NeevCloud Launches Made In India AI SuperCloud, To Offer AI Supercomputing-As-A-Service
The company aims to deploy 40,000 GPUs and AI cloud infrastructure worth $1.5 billion by 2026.

India-based cloud infrastructure company NeevCloud has launched the country’s first artificial intelligence SuperCloud.
The aim is to make India self-reliant on AI and supercomputing and help enterprises resolve challenges by deploying AI cloud infrastructure, including 40,000 GPUs and storage worth $1.5 billion by 2026.
AI is expected to add $967 billion to the Indian economy by 2035 and $450–500 billion by 2025, accounting for 10% of the $5 trillion gross domestic product target by 2027, according to a report by the Ministry of Electronics and Information Technology. Micro, small and medium enterprises are expected to be major contributors to India’s growth. However, there are challenges in terms of affordability, billing, transparency and personalised support.

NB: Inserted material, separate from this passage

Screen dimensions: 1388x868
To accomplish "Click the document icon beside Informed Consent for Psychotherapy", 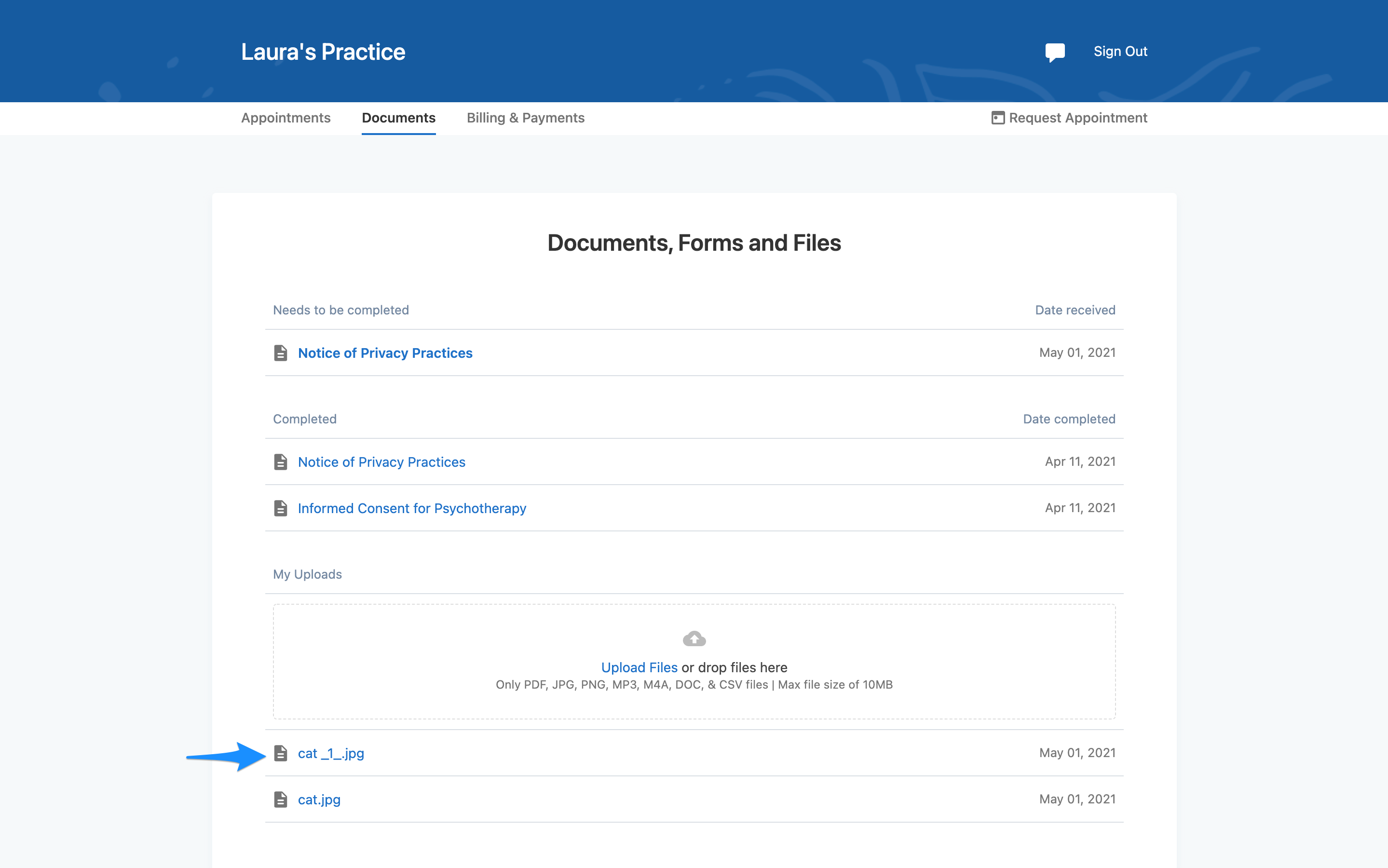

NeevCloud aims to solve these challenges and democratise access to AI and supercomputing for enterprises and startups by introducing an AI supercomputing-as-a-service model. The company said it will provide a low price for cloud GPUs at $1.69/hour, helping reduce costs by up to 50%. Additionally, it will enable companies to leverage generative AI and deploy large language models across various use cases.
"Our AI SuperCloud stands as a testament to Indian innovation, and we believe our journey has the potential to power not only our nation but users across the world who need cutting-edge but affordable cloud solutions to power their AI and ML workloads," said Narendra Sen, founder and CEO, NeevCloud.
According to the International Data Corporation, India’s public cloud services market is expected to reach $17.8 billion by 2027. The rapid growth of AI and generative AI applications, along with high-performance cloud computing, has resulted in increasing demand for data centres that can handle these workloads.
“The data centre industry is evolving to provide specialised solutions to meet these demands driven by AI, cloud computing and digital transformation. Rearchitecting the data centre industry to meet these needs can lead to better optimisation and value creation,” said Rachit Mohan, APAC lead, data centre leasing, JLL.